Ambientalistas, movimentos sociais e representantes do setor privado criticam a decisão da Câmara dos Deputados de aprovar, no início desta semana, a urgência para a votação do Projeto de Lei
2.564/2025, que altera a Lei de Crimes Ambientais. O texto é de autoria do deputado Lucio Mosquini (MDB-RO).

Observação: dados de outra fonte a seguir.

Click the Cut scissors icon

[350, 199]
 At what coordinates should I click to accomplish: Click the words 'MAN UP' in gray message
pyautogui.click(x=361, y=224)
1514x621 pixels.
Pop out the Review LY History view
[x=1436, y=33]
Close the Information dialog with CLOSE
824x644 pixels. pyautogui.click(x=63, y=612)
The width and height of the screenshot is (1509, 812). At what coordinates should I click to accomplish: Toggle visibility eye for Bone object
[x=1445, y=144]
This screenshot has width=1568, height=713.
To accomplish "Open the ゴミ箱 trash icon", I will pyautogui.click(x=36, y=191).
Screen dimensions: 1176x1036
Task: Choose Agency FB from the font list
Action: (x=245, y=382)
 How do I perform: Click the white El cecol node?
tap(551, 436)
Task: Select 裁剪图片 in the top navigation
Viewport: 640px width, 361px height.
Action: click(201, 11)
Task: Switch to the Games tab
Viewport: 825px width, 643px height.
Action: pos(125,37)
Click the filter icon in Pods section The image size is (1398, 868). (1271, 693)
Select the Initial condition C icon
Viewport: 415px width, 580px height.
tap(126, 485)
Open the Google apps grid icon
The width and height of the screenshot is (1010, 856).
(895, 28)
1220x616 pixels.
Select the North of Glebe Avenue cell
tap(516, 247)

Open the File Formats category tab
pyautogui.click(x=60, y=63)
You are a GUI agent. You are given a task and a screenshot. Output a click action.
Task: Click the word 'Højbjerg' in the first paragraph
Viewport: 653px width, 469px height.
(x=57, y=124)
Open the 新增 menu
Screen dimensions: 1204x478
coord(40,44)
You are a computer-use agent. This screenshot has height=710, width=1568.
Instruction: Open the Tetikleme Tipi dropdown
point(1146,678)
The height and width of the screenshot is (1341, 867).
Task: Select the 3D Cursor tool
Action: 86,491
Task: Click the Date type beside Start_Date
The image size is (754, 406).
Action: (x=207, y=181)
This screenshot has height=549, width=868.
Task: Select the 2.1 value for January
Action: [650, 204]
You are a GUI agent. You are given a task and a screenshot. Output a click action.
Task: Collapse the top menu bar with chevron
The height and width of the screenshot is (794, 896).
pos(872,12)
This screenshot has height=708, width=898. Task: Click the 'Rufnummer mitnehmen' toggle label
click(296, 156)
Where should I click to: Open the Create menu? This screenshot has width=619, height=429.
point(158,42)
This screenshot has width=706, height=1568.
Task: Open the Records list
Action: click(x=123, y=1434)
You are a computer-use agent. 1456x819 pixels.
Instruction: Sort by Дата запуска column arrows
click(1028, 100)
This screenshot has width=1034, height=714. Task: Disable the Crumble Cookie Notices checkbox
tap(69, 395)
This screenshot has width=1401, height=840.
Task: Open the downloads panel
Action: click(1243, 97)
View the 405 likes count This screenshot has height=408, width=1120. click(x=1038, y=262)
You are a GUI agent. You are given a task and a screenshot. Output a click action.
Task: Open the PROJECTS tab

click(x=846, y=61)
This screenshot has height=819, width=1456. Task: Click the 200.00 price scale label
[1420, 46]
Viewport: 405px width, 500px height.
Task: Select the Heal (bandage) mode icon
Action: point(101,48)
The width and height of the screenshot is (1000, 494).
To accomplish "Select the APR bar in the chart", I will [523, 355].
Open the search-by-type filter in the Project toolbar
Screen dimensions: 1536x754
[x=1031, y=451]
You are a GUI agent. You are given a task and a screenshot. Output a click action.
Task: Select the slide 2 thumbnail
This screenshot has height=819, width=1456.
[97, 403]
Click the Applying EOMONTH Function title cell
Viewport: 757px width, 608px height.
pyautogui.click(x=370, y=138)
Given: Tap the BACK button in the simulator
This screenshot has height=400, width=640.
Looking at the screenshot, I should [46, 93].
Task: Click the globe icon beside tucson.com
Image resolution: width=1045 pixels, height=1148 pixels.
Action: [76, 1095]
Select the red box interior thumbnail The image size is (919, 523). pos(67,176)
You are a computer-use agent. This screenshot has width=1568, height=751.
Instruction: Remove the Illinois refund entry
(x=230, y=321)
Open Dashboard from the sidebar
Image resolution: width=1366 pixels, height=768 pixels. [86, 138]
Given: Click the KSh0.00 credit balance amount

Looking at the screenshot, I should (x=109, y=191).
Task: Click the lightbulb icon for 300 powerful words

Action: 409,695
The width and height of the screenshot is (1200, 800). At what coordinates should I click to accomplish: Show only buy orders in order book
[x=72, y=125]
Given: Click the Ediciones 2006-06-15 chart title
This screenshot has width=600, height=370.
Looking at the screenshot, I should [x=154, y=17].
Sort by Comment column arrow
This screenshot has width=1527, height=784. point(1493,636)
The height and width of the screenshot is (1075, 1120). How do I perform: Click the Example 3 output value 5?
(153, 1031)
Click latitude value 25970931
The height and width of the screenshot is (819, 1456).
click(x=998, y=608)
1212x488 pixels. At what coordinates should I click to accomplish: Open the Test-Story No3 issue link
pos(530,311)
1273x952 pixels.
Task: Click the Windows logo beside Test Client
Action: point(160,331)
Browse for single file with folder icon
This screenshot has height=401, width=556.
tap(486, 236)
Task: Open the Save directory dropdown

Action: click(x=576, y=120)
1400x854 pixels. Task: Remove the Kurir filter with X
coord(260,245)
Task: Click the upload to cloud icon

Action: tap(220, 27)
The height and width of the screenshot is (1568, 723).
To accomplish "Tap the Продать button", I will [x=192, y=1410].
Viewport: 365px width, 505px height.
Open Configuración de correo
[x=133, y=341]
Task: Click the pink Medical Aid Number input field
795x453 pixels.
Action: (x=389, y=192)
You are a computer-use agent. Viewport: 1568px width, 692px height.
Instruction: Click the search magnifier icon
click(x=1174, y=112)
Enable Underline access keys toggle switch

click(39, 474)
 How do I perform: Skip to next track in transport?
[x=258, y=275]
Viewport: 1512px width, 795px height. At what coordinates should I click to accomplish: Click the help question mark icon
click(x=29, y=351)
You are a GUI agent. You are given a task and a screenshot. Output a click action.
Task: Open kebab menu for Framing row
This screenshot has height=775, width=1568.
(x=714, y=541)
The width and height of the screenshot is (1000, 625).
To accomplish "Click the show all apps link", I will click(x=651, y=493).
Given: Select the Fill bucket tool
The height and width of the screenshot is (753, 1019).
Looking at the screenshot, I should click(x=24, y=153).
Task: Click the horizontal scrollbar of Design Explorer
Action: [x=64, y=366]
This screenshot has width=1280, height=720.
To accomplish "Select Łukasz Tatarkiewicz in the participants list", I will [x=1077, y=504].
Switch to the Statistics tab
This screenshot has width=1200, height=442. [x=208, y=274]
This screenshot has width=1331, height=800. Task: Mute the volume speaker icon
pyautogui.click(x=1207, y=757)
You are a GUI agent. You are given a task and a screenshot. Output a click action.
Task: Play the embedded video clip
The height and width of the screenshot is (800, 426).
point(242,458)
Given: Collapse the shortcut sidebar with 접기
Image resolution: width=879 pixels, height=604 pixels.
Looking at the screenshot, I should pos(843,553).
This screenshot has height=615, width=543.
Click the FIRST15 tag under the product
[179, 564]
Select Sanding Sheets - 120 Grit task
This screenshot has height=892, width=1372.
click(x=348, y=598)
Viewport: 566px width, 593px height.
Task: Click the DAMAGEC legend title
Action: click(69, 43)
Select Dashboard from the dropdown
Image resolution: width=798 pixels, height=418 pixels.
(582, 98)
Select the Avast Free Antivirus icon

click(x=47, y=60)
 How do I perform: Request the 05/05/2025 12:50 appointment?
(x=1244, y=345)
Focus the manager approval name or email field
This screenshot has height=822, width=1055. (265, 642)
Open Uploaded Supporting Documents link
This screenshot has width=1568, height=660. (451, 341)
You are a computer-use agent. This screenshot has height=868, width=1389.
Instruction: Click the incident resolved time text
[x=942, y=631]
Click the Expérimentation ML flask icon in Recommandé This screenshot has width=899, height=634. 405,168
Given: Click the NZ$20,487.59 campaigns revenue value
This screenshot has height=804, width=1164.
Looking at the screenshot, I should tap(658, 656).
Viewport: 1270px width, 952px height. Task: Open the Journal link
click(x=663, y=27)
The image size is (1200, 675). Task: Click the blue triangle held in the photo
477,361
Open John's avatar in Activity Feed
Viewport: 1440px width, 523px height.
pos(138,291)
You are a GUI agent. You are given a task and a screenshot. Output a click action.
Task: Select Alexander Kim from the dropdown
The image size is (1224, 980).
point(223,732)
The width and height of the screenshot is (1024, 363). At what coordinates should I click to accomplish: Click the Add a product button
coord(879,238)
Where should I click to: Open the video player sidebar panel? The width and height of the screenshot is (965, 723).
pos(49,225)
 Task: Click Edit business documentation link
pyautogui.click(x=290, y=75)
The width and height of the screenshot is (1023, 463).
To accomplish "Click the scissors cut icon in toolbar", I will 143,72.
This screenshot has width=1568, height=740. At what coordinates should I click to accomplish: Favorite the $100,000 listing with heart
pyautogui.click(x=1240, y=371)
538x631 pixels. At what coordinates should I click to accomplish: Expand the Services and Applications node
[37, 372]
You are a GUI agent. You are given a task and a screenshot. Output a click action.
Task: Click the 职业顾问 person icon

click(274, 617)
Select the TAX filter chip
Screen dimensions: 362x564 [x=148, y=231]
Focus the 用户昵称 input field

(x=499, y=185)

Segundo o Observatório do Clima - que reúne organizações socioambientais, institutos de pesquisa e movimentos sociais -, uma possível mudança na lei representará a perda do principal instrumento de
combate ao crime ambiental no país. Atualmente, órgãos como o Instituto Brasileiro do Meio Ambiente e dos Recursos Naturais Renováveis (Ibama) usam sistemas de monitoramento remoto, em conjunto com
dados públicos, para identificar áreas com sinais de desmatamento ilegal. A partir deste monitoramento, podem aplicar embargos como medida cautelar.
Isso significa que as atividades naquela área devem ser temporariamente paralisadas para impedir a continuidade dos danos.
Na sequência, um processo administrativo é instaurado e contempla as etapas de vistoria, notificação, contraditório e ampla defesa.
Caso a nova lei seja aprovada, o possível infrator terá de ser notificado previamente, apresentar esclarecimentos e, somente depois, será permitida a aplicação dos embargos.
Para o Observatório do Clima, isso representa um obstáculo à atuação imediata do Estado. “Em uma comparação nada exagerada, a proposta equivale à Polícia Federal ser obrigada a avisar um banqueiro
acusado de fraude bilionária de que ele está sendo investigado por fraude bilionária, de forma que tenha tempo de arquitetar sua defesa enquanto continua a cometer a fraude bilionária.